State how many lines of the listing below contain the string "from", where case counts, and reply with the number alone.

*** Provided records ***

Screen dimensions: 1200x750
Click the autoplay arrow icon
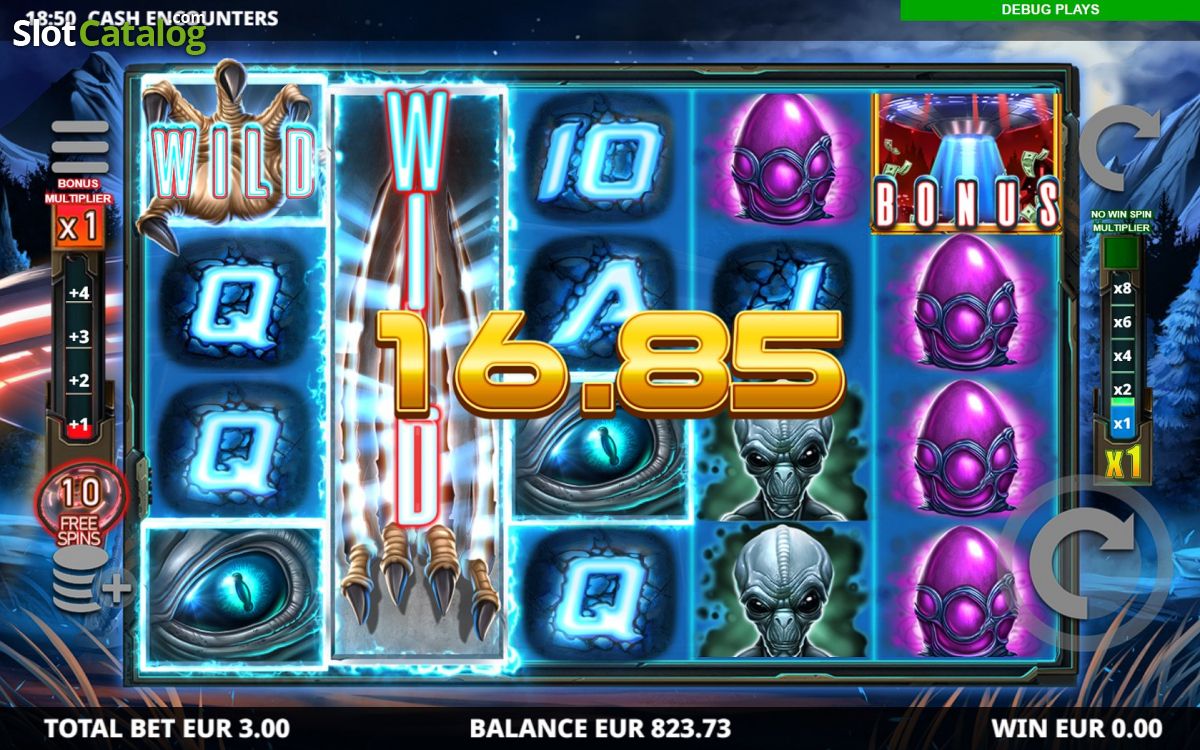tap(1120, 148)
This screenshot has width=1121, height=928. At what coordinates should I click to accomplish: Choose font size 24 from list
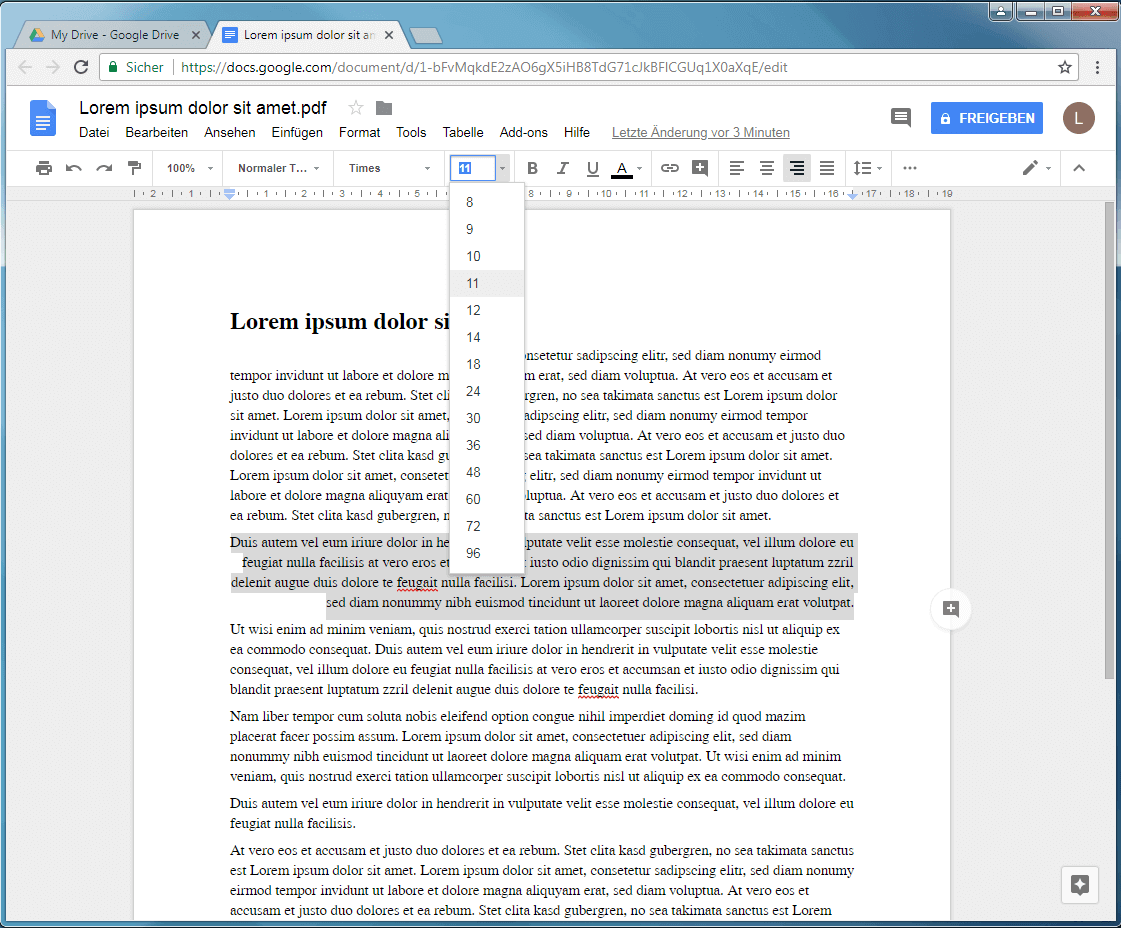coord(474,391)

***

> [Written solution] 1